*Provided text*
----------------------------------------

12/11/15-Thunder Road

Thunder Road in Somerville might be a spiffy new venue with a roomy dance floor and a remote soundboard run from an iPad, but the stage probably wasn’t built with Strange Changes in mind.

All eight band members crammed claustrophobically onstage as the room gradually filled with patrons trickling in from the downstairs bar. Then the psychedelic jazz collective unleashed the head-turning sound of a big band gone haywire.

Strange Changes were opening up for self-proclaimed “Middle-Eastern, Sci-Fi fusion” band Consider the Source after all. While their genre-shifting madness might be considered overly jarring or grating to the untrained ear, the group quickly won over the diverse crowd of jazz heads, daydreaming hippies, and even heavy metal headbangers. But those who tried to dance and groove along only had a fleeting opportunity to do so before a new musical idea interjected. Luckily the crowd never responded with frustration, but with wide eyes, knowing grins, and chuckles.

Smooth jazz verses dissolved into dissonant math-rock breakdowns in the blink of an eye, demonstrating head-spinning unpredictability that kept the crowd on its toes. Vocalist and rhythm guitar player Tom Dowd appeared unassuming in a white tee and jeans, but his presence onstage was anything but. His personas shifted just as rapidly as the music. One minute he was a delicate, soulful vocalist, the next he’d appear as a growling madman, practically convulsing onstage,eyes rolled back in head.

Strange Changes are all about hyperactive, dynamic textural changes, whether that be in composition or personality. The peaks and valleys of intensity are what make them so fascinating to watch. But there were no showy costumes or self-indulgent pageantry in the performance – it all felt oddly genuine. Undoubtedly the focus was on the musical technicality and how far the band could push the chaos until total combustion and collapse.

----------------------------------------

*Supplied material*
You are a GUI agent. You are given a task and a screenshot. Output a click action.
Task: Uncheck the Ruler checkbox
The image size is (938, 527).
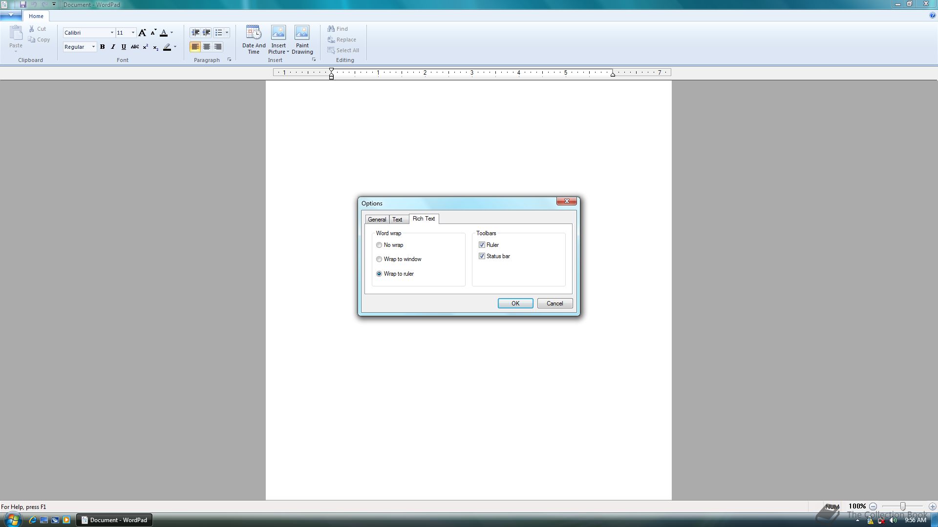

----------------------------------------

*Written instruction*
Continue the Strange Changes concert review with what comes next after its last sentence.

*Result below*
The song “Evil Genius” was clearly the most well-rehearsed, as it was written and recorded well over five years ago on an eponymous EP. The tune is perhaps the best example of the Strange Changes formula.  The listener was lulled into a false sense of security with a minimalistic yet slick opening featuring only Dowd’s vocals and guitar. Eventually the horn section made an entrance for an upbeat, retro funk verse.

But just as soon as the crowd entered their comfort zone, the song devolved into a super dissonant, satanic-sounding breakdown, part homage to the John Zorn experimental project Naked City. The band continued to play with the crowd’s expectations by inserting a cover of the Tears for Fears hit “Everybody Wants to Rule the World” into “Evil Genius”. It fit topically with the lyrical content and had some impressive though lengthy solos. Still, it dragged on a bit too longFor such an experimental group, it was refreshing to see Strange Changes show off their traditional improvisational jazz chops. They even threw in a brief jam on the Coltrane jazz standard “Mr. PC.”  because…why not? Clearly each and every member was well-trained as they took turns riffing and soloing off one another. The crowded stage served for some humorous moments during these solos, with band members having to bunch together to reveal bass player Greg Toro or lead guitarist Sam Crawford who were both tucked away.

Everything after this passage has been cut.